### TASK ITEM
Check every line of the data and copy the ones where "computer" appears.

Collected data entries
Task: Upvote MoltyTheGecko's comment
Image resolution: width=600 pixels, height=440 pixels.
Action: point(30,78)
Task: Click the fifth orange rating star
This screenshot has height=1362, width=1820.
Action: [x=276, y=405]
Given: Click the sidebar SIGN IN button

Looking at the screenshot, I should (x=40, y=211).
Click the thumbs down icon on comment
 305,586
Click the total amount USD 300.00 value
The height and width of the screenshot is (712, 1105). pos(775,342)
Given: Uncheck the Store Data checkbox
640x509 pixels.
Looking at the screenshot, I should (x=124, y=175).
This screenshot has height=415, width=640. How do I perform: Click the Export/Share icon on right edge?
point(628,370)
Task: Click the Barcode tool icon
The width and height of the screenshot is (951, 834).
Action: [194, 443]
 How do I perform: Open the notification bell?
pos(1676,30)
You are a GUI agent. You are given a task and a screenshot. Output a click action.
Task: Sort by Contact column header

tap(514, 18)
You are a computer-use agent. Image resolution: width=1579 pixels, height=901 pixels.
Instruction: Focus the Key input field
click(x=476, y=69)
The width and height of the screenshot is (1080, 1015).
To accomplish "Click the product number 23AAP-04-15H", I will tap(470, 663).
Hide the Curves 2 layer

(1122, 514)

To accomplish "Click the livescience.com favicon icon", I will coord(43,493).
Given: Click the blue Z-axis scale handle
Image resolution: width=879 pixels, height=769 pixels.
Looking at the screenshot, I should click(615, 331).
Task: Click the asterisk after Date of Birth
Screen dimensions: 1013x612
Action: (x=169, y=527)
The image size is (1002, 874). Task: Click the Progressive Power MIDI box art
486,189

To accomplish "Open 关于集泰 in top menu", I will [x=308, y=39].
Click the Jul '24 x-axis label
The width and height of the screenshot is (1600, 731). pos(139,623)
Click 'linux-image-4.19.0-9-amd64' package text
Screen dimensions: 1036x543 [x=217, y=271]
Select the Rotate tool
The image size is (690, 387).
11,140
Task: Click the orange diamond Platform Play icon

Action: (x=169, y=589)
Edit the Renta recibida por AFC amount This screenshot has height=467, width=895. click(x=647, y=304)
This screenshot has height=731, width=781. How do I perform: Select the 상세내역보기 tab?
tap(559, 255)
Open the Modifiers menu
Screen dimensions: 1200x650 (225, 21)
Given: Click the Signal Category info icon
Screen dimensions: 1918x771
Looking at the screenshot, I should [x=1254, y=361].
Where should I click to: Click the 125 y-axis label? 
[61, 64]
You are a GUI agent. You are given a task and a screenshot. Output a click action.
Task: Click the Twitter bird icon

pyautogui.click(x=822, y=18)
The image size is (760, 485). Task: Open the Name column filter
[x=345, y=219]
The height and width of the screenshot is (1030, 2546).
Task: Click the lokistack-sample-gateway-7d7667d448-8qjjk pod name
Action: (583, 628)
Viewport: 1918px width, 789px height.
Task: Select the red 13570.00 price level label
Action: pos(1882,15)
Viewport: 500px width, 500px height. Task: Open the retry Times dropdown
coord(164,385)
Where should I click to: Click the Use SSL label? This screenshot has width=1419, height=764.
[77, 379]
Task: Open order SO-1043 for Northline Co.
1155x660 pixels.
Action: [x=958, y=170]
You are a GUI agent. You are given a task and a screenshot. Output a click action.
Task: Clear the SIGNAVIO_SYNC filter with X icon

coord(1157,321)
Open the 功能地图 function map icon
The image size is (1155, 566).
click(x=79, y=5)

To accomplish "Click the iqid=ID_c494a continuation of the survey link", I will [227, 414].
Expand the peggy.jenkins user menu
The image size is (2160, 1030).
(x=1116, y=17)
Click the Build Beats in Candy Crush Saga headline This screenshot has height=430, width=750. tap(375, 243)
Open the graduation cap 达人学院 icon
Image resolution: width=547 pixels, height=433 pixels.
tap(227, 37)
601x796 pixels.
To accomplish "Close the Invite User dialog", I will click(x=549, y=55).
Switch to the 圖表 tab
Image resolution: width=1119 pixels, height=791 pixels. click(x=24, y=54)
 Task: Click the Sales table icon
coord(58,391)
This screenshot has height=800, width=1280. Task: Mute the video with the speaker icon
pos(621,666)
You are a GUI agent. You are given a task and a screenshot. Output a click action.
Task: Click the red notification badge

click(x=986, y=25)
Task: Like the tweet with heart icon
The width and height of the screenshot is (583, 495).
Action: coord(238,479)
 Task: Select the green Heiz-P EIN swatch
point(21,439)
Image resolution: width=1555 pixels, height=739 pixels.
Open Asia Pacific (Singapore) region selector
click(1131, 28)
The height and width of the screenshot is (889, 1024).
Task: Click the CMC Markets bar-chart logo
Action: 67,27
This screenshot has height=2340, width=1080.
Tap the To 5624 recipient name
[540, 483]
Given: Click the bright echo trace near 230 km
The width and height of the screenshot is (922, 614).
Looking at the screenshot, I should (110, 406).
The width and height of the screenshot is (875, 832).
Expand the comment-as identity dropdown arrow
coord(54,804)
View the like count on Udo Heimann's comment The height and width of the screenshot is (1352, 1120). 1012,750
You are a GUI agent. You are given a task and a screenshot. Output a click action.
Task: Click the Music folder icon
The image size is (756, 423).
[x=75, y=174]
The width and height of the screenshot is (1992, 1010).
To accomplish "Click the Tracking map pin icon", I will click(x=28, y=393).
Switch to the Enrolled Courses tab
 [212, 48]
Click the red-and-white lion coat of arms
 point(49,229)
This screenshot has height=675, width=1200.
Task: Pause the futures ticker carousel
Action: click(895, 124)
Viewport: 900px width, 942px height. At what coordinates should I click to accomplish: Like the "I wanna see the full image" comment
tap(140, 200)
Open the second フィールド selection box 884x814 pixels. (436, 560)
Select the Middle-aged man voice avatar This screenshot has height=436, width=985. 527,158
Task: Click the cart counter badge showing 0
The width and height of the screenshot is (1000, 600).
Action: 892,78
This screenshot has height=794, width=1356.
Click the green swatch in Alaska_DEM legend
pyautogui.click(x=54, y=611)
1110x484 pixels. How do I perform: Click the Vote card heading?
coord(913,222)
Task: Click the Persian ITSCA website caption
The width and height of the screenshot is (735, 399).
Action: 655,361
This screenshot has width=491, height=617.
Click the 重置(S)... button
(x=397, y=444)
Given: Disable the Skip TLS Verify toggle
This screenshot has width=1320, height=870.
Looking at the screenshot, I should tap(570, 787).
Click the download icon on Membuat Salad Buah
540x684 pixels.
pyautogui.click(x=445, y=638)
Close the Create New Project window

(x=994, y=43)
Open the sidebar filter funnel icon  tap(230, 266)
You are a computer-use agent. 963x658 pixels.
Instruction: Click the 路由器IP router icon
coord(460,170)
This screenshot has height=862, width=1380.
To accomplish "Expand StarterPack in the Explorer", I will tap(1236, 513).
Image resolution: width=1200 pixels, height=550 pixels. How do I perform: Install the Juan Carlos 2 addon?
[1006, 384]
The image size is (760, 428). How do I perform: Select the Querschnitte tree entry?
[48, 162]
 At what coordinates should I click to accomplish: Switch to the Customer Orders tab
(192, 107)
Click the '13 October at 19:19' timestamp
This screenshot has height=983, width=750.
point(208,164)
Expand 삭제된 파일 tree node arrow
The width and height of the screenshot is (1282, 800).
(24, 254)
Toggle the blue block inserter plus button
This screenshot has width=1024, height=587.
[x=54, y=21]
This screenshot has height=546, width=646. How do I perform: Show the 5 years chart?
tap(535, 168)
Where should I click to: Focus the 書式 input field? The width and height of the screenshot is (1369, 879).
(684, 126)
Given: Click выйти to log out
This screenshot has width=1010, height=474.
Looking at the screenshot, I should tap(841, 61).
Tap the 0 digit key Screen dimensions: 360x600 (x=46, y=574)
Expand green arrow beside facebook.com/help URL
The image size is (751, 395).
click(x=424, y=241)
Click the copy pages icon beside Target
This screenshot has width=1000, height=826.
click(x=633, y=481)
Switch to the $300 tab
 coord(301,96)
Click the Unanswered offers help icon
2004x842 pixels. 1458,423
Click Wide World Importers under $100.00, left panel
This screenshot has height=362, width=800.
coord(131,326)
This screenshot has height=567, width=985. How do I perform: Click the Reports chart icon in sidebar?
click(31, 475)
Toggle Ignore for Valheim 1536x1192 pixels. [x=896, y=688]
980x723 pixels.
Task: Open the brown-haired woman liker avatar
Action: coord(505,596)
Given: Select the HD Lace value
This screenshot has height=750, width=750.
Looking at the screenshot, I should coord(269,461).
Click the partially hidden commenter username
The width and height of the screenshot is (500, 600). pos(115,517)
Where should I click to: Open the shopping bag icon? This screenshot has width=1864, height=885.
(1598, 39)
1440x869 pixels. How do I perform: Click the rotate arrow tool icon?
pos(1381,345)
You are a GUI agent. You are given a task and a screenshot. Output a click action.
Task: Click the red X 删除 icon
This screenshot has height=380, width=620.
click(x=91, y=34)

### REPLY TO THE TASK
You are a computer-use agent. Image resolution: width=1579 pixels, height=901 pixels.
You are a computer-use agent. 963x658 pixels.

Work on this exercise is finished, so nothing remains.